EXERCISE REQUIREMENTS
Every line below between the one holding "Task: Collapse the Did You Know section arrow" and the one holding "Task: Click the Min", inclusive, should be copied exactly, and no other line.

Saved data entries
------------------------------------------------------------------------
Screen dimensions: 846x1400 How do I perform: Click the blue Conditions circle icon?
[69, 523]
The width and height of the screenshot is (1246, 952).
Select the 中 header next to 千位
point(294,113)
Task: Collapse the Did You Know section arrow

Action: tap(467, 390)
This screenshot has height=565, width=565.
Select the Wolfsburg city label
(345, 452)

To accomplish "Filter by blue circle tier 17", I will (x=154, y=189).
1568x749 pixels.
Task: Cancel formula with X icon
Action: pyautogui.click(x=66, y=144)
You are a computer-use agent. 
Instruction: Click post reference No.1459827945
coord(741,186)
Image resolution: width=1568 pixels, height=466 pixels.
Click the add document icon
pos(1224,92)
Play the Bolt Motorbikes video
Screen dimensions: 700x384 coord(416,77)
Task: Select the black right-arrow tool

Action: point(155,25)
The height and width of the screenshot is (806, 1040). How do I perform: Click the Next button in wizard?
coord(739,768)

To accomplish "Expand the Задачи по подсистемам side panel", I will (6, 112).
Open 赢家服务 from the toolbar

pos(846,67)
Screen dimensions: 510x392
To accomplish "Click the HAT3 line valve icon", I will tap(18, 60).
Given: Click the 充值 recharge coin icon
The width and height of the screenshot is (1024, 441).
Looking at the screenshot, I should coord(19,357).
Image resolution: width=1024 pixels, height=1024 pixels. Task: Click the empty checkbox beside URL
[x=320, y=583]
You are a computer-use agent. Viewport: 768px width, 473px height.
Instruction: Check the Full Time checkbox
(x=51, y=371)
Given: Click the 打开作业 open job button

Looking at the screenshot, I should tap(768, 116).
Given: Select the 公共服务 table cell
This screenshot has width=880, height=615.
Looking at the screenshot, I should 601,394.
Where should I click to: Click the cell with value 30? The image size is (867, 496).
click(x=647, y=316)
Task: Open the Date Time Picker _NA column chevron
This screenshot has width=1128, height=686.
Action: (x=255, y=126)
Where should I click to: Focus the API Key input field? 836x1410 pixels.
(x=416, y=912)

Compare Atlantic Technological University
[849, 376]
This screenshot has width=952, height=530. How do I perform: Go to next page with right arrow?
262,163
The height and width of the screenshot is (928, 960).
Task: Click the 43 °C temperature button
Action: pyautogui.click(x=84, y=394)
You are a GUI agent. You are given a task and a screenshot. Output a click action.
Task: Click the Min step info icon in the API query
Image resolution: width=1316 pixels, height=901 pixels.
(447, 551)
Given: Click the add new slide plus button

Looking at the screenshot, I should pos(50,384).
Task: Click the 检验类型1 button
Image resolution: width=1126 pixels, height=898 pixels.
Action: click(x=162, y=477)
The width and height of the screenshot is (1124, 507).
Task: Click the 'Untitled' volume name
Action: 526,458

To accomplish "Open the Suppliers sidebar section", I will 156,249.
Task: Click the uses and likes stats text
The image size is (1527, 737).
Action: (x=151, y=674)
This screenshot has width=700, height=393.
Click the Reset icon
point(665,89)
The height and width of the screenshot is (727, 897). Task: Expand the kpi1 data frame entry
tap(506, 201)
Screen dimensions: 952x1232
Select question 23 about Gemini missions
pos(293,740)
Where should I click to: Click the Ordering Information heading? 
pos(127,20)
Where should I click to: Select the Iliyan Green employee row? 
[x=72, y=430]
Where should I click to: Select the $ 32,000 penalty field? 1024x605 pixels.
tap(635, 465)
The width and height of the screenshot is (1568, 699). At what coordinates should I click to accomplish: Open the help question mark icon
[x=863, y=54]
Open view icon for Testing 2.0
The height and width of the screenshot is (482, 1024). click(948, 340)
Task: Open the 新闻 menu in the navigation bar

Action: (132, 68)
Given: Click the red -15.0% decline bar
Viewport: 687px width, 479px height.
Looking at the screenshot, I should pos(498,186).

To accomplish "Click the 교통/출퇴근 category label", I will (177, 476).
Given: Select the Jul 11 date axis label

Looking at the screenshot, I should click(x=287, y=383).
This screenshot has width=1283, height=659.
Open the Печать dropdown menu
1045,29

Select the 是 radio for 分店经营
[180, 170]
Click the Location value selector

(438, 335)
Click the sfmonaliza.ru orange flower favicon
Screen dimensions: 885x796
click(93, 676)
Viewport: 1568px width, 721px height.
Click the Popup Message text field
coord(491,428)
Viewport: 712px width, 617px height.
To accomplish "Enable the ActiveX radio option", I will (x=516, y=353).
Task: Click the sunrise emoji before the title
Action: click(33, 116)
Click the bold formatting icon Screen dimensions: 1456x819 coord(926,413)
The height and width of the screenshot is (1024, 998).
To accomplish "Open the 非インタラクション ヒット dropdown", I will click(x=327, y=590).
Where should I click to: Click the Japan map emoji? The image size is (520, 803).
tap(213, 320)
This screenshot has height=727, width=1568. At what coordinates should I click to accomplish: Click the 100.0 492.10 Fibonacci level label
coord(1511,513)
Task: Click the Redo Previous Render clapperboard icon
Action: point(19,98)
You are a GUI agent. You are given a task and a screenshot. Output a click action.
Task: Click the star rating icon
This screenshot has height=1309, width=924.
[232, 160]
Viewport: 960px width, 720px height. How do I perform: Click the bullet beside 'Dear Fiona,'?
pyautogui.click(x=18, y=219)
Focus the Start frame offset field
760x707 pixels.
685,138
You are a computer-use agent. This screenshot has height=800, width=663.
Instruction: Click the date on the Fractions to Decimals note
------------------------------------------------------------------------
PROBLEM SOLUTION
Task: Collapse the Did You Know section arrow

Action: tap(467, 390)
This screenshot has height=565, width=565.
Select the Wolfsburg city label
(345, 452)

To accomplish "Filter by blue circle tier 17", I will (x=154, y=189).
1568x749 pixels.
Task: Cancel formula with X icon
Action: pyautogui.click(x=66, y=144)
You are a computer-use agent. 
Instruction: Click post reference No.1459827945
coord(741,186)
Image resolution: width=1568 pixels, height=466 pixels.
Click the add document icon
pos(1224,92)
Play the Bolt Motorbikes video
Screen dimensions: 700x384 coord(416,77)
Task: Select the black right-arrow tool

Action: point(155,25)
The height and width of the screenshot is (806, 1040). How do I perform: Click the Next button in wizard?
coord(739,768)

To accomplish "Expand the Задачи по подсистемам side panel", I will (6, 112).
Open 赢家服务 from the toolbar

pos(846,67)
Screen dimensions: 510x392
To accomplish "Click the HAT3 line valve icon", I will tap(18, 60).
Given: Click the 充值 recharge coin icon
The width and height of the screenshot is (1024, 441).
Looking at the screenshot, I should coord(19,357).
Image resolution: width=1024 pixels, height=1024 pixels. Task: Click the empty checkbox beside URL
[x=320, y=583]
You are a computer-use agent. Viewport: 768px width, 473px height.
Instruction: Check the Full Time checkbox
(x=51, y=371)
Given: Click the 打开作业 open job button

Looking at the screenshot, I should tap(768, 116).
Given: Select the 公共服务 table cell
This screenshot has width=880, height=615.
Looking at the screenshot, I should 601,394.
Where should I click to: Click the cell with value 30? The image size is (867, 496).
click(x=647, y=316)
Task: Open the Date Time Picker _NA column chevron
This screenshot has width=1128, height=686.
Action: (x=255, y=126)
Where should I click to: Focus the API Key input field? 836x1410 pixels.
(x=416, y=912)

Compare Atlantic Technological University
[849, 376]
This screenshot has width=952, height=530. How do I perform: Go to next page with right arrow?
262,163
The height and width of the screenshot is (928, 960).
Task: Click the 43 °C temperature button
Action: pyautogui.click(x=84, y=394)
You are a GUI agent. You are given a task and a screenshot. Output a click action.
Task: Click the Min step info icon in the API query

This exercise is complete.